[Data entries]
####################

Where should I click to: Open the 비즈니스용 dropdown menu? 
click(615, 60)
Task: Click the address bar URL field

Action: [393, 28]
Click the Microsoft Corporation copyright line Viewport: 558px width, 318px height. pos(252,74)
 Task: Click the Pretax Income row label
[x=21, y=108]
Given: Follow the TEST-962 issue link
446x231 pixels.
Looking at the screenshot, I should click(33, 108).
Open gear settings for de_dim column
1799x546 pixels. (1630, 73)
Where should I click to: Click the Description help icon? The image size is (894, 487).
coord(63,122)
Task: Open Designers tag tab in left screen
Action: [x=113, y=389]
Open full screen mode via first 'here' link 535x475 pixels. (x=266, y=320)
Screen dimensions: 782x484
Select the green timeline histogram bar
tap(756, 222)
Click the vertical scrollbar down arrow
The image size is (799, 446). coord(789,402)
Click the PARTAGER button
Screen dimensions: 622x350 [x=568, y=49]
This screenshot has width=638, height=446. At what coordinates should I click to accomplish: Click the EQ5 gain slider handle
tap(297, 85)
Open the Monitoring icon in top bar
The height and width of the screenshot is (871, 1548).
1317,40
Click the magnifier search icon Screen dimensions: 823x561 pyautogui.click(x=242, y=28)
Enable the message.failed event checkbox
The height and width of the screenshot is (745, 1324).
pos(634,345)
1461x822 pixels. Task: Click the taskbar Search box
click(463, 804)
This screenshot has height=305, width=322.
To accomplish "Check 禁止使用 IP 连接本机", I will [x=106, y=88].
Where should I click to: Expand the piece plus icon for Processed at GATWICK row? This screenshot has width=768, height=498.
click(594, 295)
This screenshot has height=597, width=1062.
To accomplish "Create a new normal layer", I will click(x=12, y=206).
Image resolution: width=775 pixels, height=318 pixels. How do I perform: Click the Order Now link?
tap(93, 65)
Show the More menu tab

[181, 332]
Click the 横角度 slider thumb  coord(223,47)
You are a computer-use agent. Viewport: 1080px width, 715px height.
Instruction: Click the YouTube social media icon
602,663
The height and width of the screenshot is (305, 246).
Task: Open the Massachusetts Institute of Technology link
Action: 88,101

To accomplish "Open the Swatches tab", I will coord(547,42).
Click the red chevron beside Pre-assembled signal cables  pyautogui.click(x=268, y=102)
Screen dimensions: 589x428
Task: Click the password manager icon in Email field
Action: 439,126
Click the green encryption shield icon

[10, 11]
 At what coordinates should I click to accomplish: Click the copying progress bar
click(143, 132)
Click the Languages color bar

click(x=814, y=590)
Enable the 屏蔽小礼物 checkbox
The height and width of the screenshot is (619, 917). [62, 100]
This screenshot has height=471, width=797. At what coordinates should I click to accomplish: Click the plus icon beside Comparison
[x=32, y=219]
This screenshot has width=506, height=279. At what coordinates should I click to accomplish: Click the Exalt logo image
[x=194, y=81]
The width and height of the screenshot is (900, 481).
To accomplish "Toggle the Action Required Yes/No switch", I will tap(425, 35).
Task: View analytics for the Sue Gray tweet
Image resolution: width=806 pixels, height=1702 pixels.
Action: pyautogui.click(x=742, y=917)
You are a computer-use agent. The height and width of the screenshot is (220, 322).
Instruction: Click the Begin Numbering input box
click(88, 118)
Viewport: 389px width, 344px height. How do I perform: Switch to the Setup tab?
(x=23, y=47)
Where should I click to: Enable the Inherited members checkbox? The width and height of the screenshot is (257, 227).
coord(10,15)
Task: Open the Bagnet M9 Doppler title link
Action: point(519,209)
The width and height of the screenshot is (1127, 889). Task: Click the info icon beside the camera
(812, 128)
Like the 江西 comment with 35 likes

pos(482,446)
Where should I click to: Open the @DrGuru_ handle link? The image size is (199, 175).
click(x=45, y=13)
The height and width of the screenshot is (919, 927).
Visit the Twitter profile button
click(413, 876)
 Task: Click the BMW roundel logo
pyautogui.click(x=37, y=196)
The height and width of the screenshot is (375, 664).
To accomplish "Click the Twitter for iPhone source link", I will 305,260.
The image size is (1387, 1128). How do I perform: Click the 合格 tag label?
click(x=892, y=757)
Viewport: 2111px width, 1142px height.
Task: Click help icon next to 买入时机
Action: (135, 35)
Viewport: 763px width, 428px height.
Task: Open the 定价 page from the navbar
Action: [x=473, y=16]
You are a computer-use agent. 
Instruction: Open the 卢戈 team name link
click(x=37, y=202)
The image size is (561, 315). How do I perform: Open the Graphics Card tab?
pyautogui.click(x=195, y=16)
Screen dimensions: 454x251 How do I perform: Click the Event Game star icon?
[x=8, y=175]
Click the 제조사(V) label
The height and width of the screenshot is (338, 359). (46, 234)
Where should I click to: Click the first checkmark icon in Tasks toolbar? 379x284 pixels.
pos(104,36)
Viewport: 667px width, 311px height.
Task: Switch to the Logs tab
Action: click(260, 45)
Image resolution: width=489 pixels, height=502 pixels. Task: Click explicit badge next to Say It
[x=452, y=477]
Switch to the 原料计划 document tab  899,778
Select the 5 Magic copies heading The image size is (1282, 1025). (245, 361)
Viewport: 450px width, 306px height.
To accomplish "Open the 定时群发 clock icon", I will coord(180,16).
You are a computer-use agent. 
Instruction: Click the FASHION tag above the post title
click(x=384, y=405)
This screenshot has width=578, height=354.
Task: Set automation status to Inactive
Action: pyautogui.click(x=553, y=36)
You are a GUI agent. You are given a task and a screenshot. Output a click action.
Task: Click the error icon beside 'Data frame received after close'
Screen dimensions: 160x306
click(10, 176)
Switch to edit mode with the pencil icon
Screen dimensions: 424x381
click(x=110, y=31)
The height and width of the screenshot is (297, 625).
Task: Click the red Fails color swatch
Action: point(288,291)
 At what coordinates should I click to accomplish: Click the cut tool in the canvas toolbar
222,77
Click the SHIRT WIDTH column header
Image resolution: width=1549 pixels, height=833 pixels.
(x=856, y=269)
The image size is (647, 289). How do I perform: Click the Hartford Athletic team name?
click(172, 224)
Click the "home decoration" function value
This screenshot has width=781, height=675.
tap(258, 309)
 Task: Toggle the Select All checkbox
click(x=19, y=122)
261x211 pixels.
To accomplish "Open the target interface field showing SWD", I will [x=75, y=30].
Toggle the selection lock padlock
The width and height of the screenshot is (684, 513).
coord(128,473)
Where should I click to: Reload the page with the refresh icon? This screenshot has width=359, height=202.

####################

- DIRECTIONS FOR THIS TASK -
Convert the data lines into a JSON list of strings, one string per line and no blank lines. Begin at the first line of the data and stop after the line that contains "1799x546 pixels. (1630, 73)".

- CORRECT RESULT -
[
  "Where should I click to: Open the 비즈니스용 dropdown menu? ",
  "click(615, 60)",
  "Task: Click the address bar URL field",
  "Action: [393, 28]",
  "Click the Microsoft Corporation copyright line Viewport: 558px width, 318px height. pos(252,74)",
  " Task: Click the Pretax Income row label",
  "[x=21, y=108]",
  "Given: Follow the TEST-962 issue link",
  "446x231 pixels.",
  "Looking at the screenshot, I should click(33, 108).",
  "Open gear settings for de_dim column",
  "1799x546 pixels. (1630, 73)"
]